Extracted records
'''
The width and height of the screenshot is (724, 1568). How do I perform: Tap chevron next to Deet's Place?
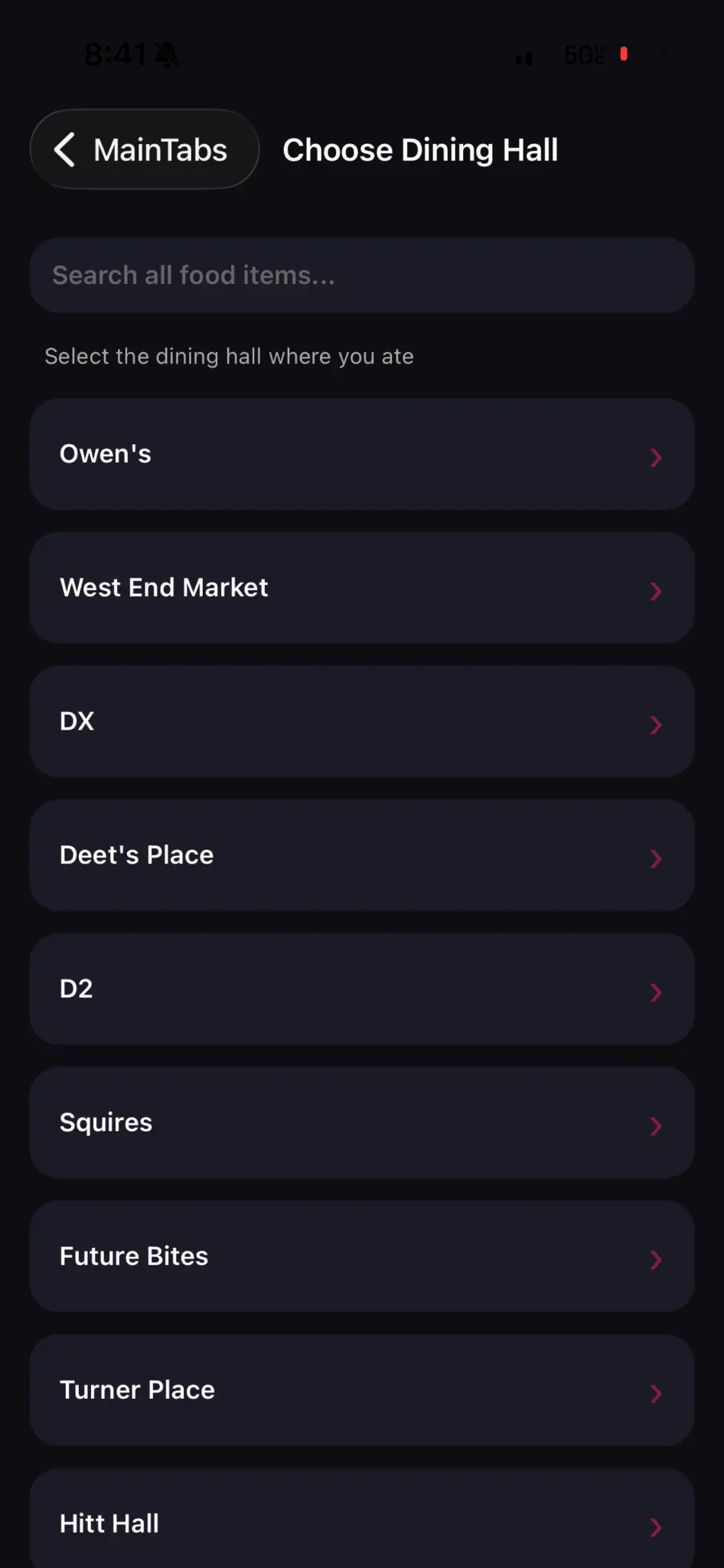point(655,858)
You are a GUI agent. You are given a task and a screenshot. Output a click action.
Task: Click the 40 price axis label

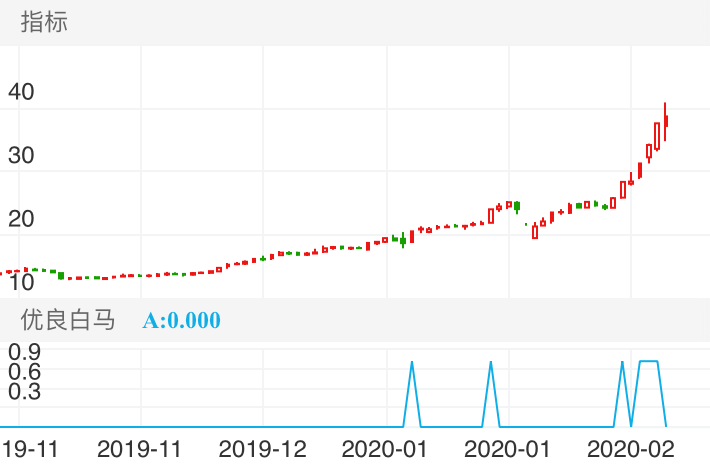tap(22, 92)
'''
WHAT IS EXPECTED
Return the lines above exactly; the images are not part of the copy.

RESPONSE
The width and height of the screenshot is (724, 1568). How do I perform: Tap chevron next to Deet's Place?
point(655,858)
You are a GUI agent. You are given a task and a screenshot. Output a click action.
Task: Click the 40 price axis label

tap(22, 92)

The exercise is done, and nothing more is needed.